Lawmakers, Activists Call For Reconstruction Of Bamiyan Buddhas


A number of lawmakers and civil society activists have warned that if the Buddha sculptures in Bamiyan province are not rebuilt, remnants of the monuments will be completely wiped out.

This comes on the 15th anniversary of the destruction of the two Buddhas by the Taliban. ‎ “The sculptures had created many jobs for poor Afghans and it served as a tourist attraction for Afghanistan,” said Gul Badshah Majidi, a lawmaker.

Mohiuddin Farahmand, a civil society activist, said that traces of the monuments will completely vanish if the government does not take action to reconstruct them.

“If not reconstructed, I am concerned that the monuments will be completely destroyed and then we will not be able to compensate this big loss,” he added.

The niches where the sculptures stood are considered valuable heritage sites.

“They were wonders of the world, because constructing such great sculptures in the fifth century was not easy. The only things that attracted foreigners and brought fame to Afghanistan were these sculptures in Bamiyan,” said Mohammad Fahim Rahimi, acting head of the Afghanistan National Museum.

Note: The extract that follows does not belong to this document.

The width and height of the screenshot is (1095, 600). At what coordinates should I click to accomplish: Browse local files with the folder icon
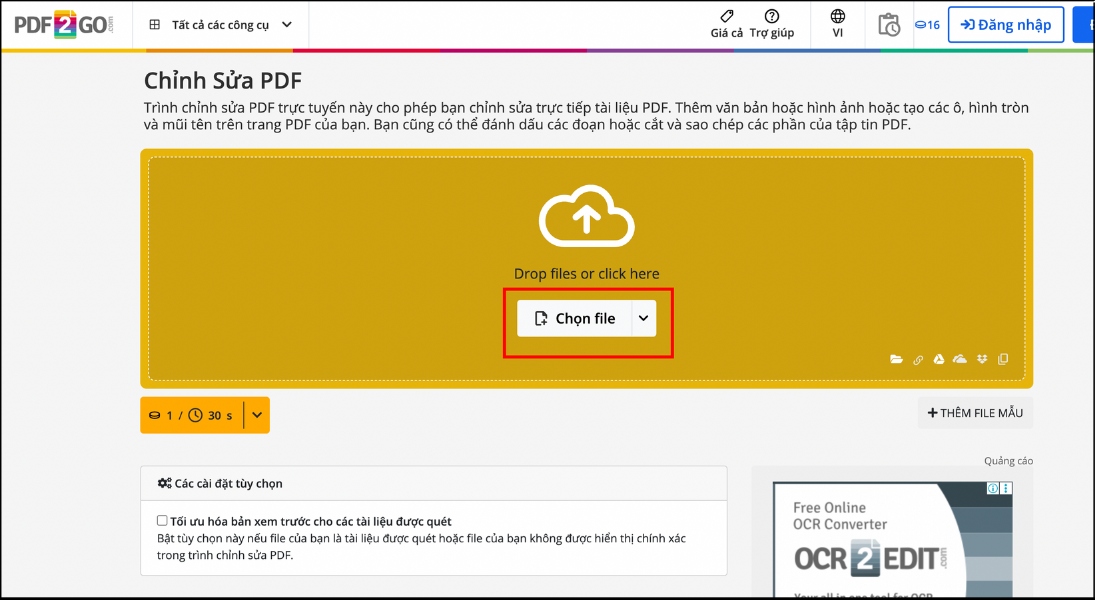pyautogui.click(x=897, y=358)
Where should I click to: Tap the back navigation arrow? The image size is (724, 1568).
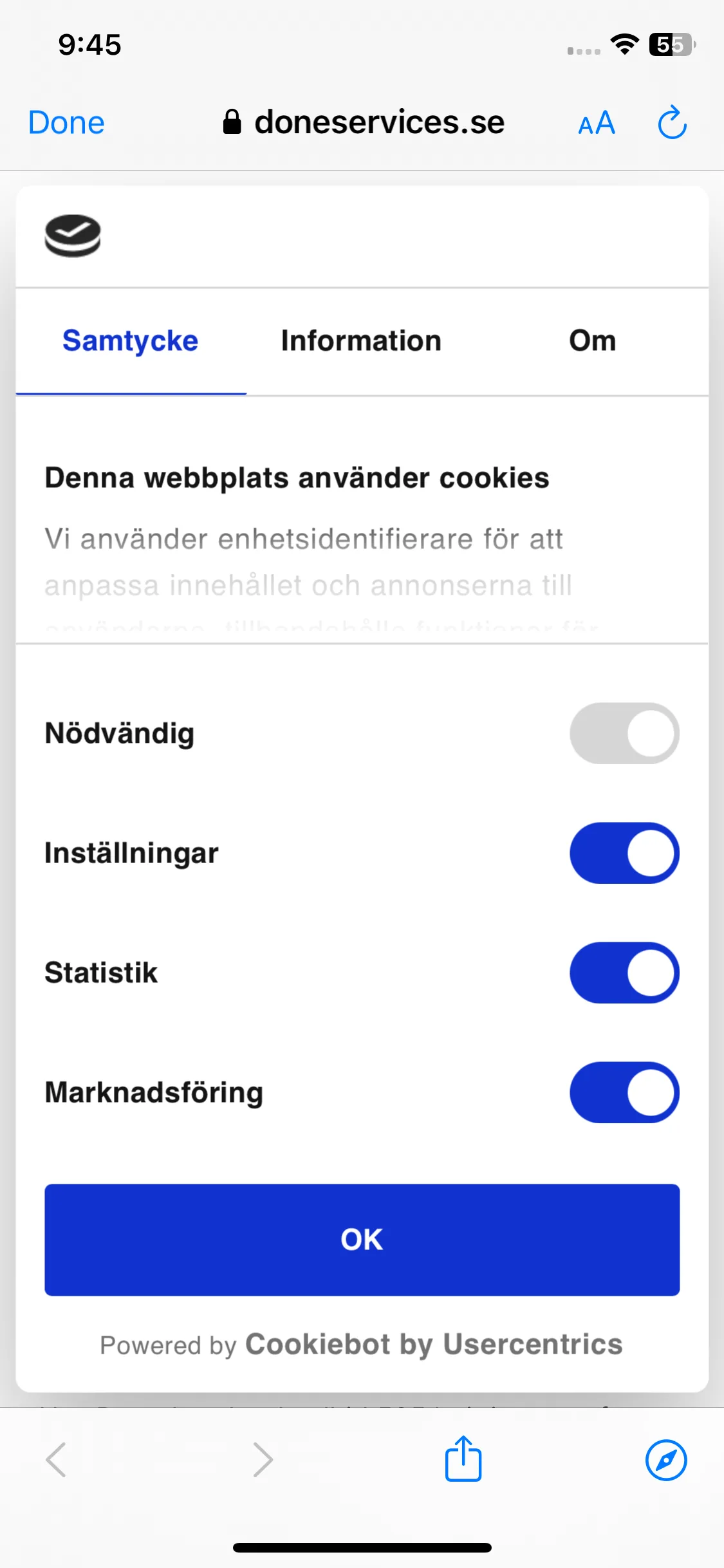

Abdul Ahad Abasi, head of historical monuments department at the Ministry of Information and Culture, said a large number of tourists used to come to Afghanistan to see the sculptures and the scenery in Bamiyan. “The destruction of the sculptures, indeed, had a negative impact,” he added.

Salsal and Shamama, the two Buddha sculptures, were 1,600 years old and were considered a master piece of Buddhism art.

Recently a Chinese team used 3D laser light projections to revive the Buddhas. However, Afghans believe that it was a short term step. They said practical steps should be taken for the reconstruction of the sculptures.